2. Implementation Results

To analyze the latencies, let $t_{\rm C2Q}$ and $t_{\rm SU}$ denote the clock-to-Q delay and the setup time of the register, respectively. Let $t_{\rm ENC}$, $t_{\rm DEC}$, $t_{\rm NIL}$, and $t_{\rm ENIL}$ indicate the delays of the encoder, the decoder, the NI logic, and the encoded NI logic, respectively. $t_{\pi1}$ is the latency from the clock edge to the time that error-prone $\pi_{uS}(j)$ becomes ready.
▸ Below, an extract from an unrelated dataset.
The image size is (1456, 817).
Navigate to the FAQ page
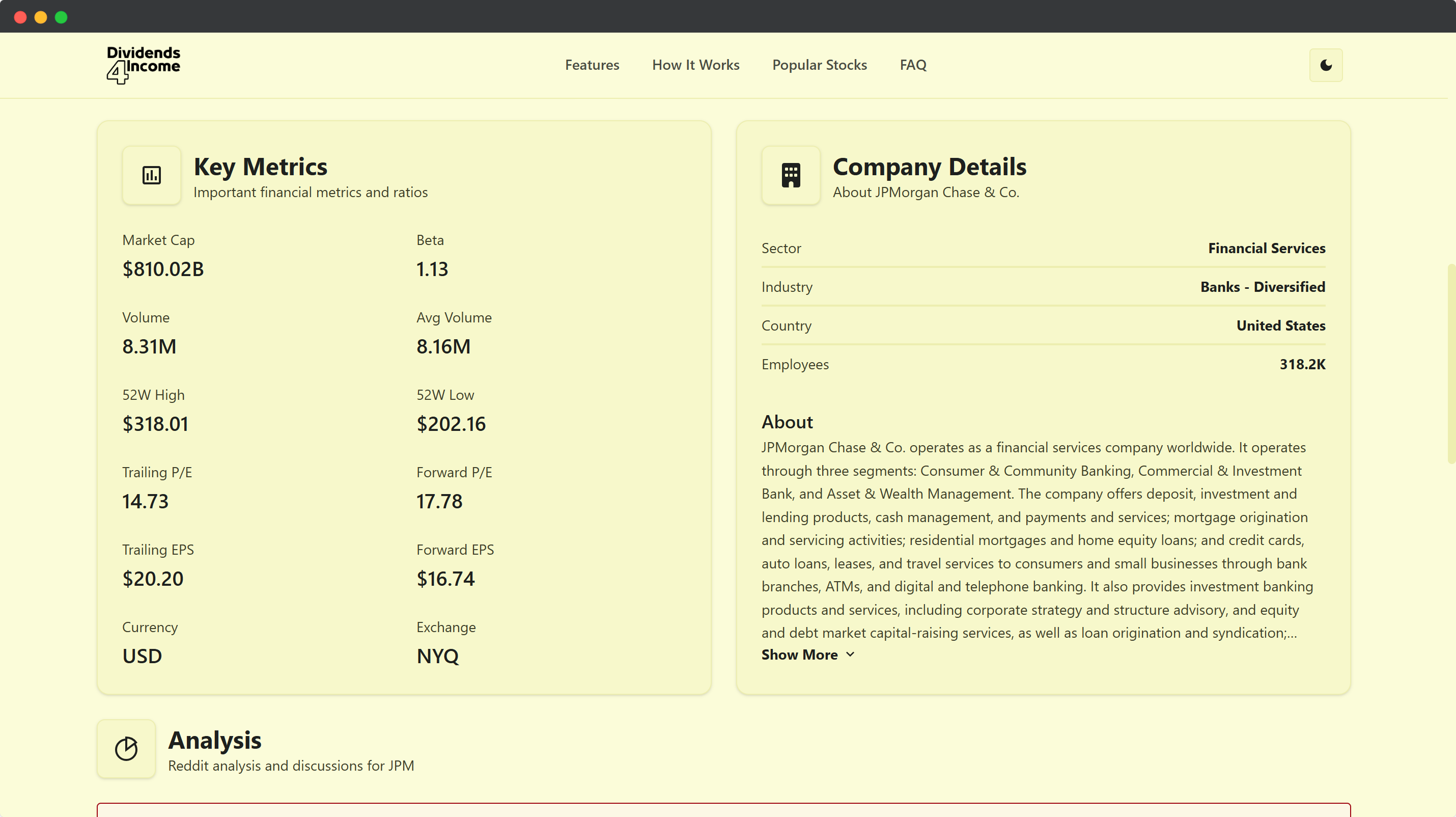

Since Figs. 4-6 are all conversion-less ^[17], $t_{\pi1}$ of them are equal to the momentary tC2Q, and are much lower than those of Figs. 2 and 3. Note that the output of the register in Figs. 5 and 6, $\mathbf{r}(j)$, consists of error-prone $\pi_{uS}(j)$ and the parity bits, as the code is systematic. $t_{\pi2}$ is the latency from the clock edge to the time that error-corrected $\pi_{uS}(j)$ becomes available. $t_{\pi2}$ can be measured only for the fault-tolerant ones, and $t_{\rm DEC} = t_{\pi2} - t_{\pi1}$. Since the decoders in Figs. 5 and 6 are not different from each other, $t_{\pi2}$ of them are almost the same. $t_{\rm FP}$ is the latency of the entire feedback path. $t_{\rm FP}$ of Figs. 4, 5, and 6 can be formulated as $t_{\rm C2Q} + t_{\rm NIL} + t_{\rm SU}$, $t_{\rm C2Q} + t_{\rm DEC} + t_{\rm NIL} + t_{\rm ENC} + t_{\rm SU}$, and $t_{\rm C2Q} + t_{\rm DEC} + t_{\rm ENIL} + t_{\rm SU}$, respectively. The inevitable increase of $t_{\rm FP}$ due to the adoption of the ECC is indeed suppressed by the encoded NI logic that substitutes the series of the NI logic and the encoder, as $t_{\rm FP}$ of Fig. 6 is shorter than that of Fig. 5. In exchange for such a benefit, Fig. 6 occupies a larger area and dissipates a higher power than Fig. 5. Compared with the overall complexity of the entire multiuser detector, however, the overhead is not significant, as the detector includes hundreds of kilo-gates and even those gates are overwhelmed by the vast area of internal memories ^{[7,10,11,12,13,14,15]}. Accordingly, the proposed scheme can be a promising and practical solution to effectively overcome the harsh environments.